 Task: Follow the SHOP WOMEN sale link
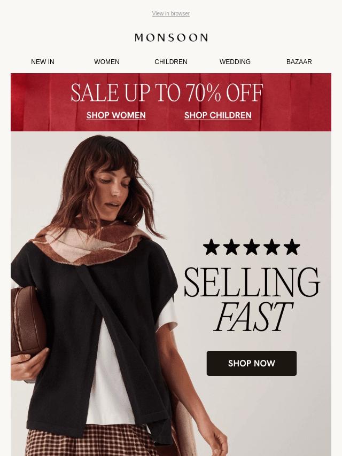pyautogui.click(x=116, y=115)
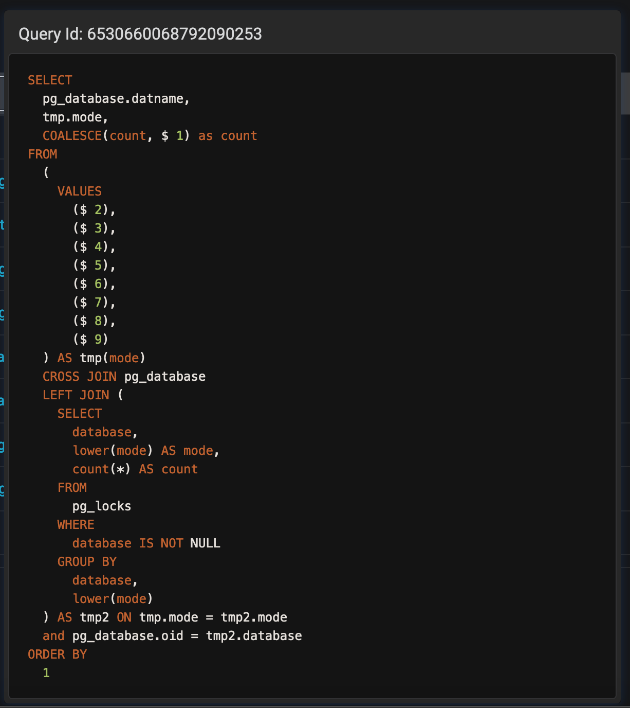Click the Query Id title text

pos(140,34)
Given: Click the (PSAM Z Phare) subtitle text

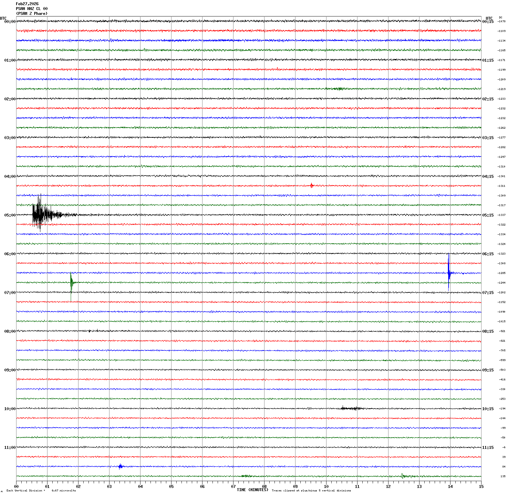Looking at the screenshot, I should [x=32, y=14].
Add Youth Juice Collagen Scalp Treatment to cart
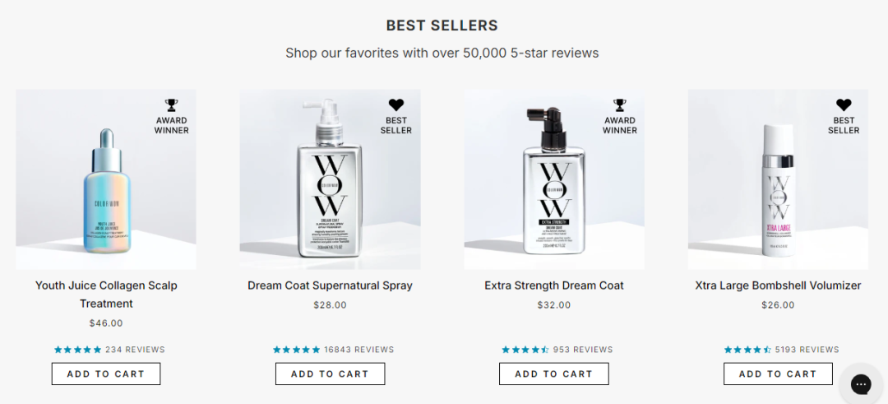 pyautogui.click(x=106, y=374)

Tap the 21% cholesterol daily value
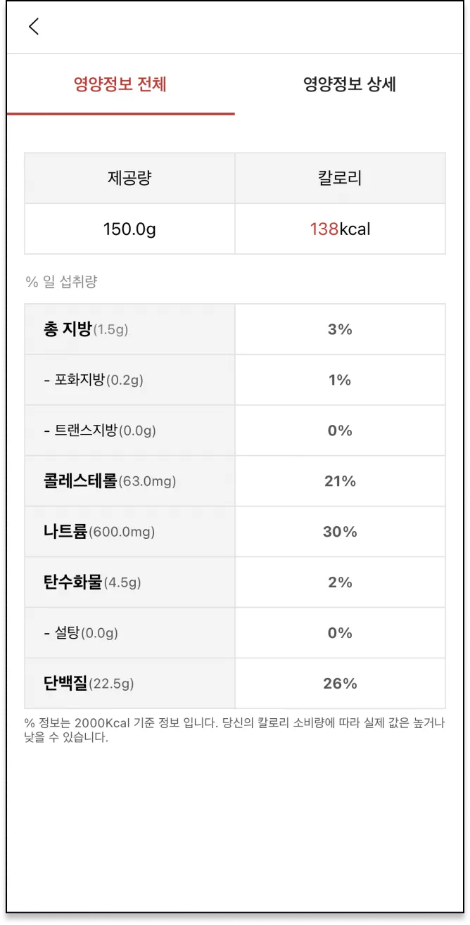(340, 481)
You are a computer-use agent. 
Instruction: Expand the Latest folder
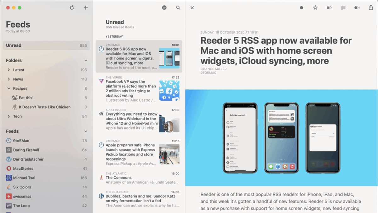(9, 70)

· · · ·

**Your instructions:**
In the copy, include every line of the records exactly and none of the images.

**Problem solution:**
 Task: Follow the SHOP WOMEN sale link
pyautogui.click(x=116, y=115)
Click the Query Id title text

pos(140,34)
Given: Click the (PSAM Z Phare) subtitle text

Looking at the screenshot, I should [x=32, y=14].
Add Youth Juice Collagen Scalp Treatment to cart
 pyautogui.click(x=106, y=374)

Tap the 21% cholesterol daily value
(340, 481)
You are a computer-use agent. 
Instruction: Expand the Latest folder
(9, 70)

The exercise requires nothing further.